Your task.
Of the material below, only the lines from the line containing "You are a computer-use agent. Screen" down to the line containing "Given: Click the delete bookmark icon" belong in the answer, written out exactly.

Source material.
***
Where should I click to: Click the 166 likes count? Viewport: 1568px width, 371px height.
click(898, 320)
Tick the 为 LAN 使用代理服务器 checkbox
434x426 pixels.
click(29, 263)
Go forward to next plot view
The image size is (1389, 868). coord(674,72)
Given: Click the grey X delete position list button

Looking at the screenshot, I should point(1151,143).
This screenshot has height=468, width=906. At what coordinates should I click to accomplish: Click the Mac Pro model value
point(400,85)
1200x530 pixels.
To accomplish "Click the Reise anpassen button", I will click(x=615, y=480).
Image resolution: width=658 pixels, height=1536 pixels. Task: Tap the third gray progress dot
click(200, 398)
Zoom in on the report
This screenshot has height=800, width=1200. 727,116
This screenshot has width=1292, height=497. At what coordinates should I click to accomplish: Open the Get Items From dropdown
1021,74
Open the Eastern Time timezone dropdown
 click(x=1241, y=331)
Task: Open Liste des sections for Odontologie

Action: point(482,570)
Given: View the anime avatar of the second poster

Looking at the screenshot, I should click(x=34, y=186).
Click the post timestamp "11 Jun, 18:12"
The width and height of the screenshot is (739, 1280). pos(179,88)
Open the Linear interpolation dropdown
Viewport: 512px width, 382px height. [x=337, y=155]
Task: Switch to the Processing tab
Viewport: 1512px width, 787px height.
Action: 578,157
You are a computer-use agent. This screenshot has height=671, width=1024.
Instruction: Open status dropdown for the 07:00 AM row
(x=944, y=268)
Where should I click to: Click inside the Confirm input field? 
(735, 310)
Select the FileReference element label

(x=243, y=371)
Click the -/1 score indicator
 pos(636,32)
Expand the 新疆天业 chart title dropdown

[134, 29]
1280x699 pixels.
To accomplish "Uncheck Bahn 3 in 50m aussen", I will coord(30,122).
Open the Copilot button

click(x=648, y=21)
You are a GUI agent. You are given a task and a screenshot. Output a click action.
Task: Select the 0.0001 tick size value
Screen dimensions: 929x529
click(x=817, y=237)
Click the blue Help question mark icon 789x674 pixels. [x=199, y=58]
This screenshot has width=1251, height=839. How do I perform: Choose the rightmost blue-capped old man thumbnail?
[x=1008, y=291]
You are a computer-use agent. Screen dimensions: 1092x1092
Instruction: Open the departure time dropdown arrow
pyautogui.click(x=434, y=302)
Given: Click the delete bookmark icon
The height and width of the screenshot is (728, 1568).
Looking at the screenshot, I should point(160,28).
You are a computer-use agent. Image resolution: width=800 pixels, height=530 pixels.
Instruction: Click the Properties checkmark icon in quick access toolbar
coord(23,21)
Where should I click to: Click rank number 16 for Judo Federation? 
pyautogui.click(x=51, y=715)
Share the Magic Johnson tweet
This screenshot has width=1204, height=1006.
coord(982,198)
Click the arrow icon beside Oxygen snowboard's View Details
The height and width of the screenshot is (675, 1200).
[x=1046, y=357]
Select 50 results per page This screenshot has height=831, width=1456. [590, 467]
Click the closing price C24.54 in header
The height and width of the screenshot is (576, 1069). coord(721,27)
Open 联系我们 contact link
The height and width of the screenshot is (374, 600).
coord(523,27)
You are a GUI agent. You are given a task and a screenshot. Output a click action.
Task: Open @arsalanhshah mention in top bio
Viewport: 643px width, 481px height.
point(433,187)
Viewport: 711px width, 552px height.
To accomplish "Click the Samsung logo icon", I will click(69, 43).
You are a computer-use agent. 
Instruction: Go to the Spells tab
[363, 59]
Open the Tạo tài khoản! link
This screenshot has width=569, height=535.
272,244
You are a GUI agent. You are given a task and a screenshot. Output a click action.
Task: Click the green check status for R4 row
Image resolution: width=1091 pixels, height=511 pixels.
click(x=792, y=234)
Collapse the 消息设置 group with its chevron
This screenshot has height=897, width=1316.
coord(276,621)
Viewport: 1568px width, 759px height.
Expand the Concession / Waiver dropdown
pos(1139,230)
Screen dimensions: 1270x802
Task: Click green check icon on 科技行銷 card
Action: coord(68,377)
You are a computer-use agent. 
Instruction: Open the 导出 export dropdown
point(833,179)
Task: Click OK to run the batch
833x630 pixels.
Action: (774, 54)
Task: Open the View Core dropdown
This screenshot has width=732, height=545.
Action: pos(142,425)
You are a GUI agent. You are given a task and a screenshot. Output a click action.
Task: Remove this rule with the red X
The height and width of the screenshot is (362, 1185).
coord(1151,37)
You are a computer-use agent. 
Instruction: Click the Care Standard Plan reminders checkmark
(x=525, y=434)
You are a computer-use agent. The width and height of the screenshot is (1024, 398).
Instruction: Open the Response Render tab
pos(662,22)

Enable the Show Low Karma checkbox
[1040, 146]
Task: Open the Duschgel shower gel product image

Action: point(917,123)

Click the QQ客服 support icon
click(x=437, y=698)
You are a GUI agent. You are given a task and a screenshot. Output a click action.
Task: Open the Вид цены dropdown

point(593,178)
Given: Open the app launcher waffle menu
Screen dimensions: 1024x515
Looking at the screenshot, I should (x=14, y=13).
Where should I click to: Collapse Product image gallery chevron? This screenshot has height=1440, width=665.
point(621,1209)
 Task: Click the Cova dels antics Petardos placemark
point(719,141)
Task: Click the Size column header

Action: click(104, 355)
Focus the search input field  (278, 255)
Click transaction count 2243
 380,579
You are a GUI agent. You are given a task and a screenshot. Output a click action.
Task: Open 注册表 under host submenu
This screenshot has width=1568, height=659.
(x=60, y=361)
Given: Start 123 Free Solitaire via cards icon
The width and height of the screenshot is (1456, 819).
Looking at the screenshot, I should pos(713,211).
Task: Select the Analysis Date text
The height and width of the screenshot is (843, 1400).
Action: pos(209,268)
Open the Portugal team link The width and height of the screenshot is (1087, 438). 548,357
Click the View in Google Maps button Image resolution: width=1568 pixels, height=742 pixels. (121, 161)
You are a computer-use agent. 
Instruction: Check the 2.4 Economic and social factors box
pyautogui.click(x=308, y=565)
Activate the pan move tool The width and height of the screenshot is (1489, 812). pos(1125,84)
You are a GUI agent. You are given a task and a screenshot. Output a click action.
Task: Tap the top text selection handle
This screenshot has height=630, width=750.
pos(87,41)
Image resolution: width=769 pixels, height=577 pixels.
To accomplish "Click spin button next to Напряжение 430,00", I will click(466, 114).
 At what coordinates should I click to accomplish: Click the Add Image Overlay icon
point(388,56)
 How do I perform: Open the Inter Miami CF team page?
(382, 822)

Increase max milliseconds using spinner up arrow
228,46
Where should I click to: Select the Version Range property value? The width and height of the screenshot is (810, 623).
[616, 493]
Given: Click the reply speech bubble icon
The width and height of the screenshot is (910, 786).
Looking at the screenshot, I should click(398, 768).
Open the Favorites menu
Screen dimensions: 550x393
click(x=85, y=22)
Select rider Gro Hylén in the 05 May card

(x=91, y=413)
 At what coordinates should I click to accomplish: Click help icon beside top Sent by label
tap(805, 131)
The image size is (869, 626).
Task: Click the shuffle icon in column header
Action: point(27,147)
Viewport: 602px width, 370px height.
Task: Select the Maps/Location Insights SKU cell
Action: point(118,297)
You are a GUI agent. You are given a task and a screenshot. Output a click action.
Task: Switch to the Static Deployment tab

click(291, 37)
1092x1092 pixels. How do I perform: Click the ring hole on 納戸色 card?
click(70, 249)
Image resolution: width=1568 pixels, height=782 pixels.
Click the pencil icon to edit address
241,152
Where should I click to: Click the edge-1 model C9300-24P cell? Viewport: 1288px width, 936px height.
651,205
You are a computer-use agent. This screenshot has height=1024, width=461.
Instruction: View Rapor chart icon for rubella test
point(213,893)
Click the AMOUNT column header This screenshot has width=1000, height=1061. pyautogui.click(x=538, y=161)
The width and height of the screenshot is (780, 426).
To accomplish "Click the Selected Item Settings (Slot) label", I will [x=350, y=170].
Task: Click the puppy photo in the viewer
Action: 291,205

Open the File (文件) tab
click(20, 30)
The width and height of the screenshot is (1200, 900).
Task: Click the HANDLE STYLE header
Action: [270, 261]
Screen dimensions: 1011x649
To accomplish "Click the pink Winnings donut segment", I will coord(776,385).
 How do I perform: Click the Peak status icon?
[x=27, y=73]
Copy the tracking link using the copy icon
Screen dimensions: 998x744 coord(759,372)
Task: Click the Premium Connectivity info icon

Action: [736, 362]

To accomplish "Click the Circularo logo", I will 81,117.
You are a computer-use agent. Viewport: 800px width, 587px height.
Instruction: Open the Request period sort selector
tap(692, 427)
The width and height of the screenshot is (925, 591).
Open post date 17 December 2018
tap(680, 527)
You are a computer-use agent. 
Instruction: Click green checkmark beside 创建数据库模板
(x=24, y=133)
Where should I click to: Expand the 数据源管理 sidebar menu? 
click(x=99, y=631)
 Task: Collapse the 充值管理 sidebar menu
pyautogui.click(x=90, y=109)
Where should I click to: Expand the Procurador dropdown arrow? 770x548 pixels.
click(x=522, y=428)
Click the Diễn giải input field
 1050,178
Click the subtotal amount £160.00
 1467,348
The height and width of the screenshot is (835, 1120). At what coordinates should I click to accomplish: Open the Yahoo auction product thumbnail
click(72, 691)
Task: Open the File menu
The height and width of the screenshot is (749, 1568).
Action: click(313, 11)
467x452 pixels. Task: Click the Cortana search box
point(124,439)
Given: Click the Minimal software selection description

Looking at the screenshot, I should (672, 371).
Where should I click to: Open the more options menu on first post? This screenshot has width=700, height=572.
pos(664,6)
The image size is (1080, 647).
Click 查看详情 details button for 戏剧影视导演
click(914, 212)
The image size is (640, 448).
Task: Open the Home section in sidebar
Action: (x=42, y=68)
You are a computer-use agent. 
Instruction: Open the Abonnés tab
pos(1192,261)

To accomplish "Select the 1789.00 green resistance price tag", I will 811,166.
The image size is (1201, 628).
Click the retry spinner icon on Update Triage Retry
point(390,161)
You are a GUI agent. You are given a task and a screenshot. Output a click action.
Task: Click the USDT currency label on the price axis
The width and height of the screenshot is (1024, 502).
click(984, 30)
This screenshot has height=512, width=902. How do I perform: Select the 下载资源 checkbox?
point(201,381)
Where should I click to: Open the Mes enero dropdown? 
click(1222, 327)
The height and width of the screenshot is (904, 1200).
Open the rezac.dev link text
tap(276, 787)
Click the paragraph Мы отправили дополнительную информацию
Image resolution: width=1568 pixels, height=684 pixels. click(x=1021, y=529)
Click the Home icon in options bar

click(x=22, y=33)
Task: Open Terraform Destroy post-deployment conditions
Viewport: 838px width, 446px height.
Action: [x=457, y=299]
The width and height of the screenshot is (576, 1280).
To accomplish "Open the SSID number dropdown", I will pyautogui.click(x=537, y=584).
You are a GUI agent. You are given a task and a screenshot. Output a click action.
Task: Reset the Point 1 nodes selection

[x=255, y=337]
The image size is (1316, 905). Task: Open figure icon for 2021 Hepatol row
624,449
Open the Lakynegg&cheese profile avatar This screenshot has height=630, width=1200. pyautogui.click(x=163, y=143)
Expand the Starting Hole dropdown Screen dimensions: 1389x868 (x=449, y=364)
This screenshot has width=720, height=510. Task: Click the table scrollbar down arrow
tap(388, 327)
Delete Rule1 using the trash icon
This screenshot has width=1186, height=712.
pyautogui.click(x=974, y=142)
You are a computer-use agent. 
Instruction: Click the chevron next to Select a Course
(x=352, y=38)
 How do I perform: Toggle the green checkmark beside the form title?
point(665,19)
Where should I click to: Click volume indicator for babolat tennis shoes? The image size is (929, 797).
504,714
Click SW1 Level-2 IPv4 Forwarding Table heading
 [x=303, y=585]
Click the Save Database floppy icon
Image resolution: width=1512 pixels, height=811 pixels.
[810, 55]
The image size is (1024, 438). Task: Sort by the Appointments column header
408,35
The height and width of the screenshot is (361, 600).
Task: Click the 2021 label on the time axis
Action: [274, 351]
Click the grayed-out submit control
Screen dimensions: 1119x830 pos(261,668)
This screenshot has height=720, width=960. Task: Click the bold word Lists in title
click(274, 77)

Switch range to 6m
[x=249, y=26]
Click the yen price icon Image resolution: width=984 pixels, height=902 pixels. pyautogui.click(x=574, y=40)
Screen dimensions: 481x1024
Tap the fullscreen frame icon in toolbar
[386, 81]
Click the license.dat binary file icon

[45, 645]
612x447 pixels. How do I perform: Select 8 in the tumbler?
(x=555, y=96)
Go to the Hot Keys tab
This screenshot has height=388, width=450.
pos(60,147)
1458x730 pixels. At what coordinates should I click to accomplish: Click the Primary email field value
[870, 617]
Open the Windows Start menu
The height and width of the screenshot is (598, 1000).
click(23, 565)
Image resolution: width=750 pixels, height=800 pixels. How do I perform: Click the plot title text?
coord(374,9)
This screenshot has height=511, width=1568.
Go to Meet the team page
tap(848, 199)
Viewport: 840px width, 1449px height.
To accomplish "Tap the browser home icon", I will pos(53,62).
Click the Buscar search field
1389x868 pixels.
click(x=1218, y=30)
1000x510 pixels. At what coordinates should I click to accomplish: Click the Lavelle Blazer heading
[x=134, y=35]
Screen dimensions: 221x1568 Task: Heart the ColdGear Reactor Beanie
***
Answer to this task.
You are a computer-use agent. Screen dimensions: 1092x1092
Instruction: Open the departure time dropdown arrow
pyautogui.click(x=434, y=302)
Given: Click the delete bookmark icon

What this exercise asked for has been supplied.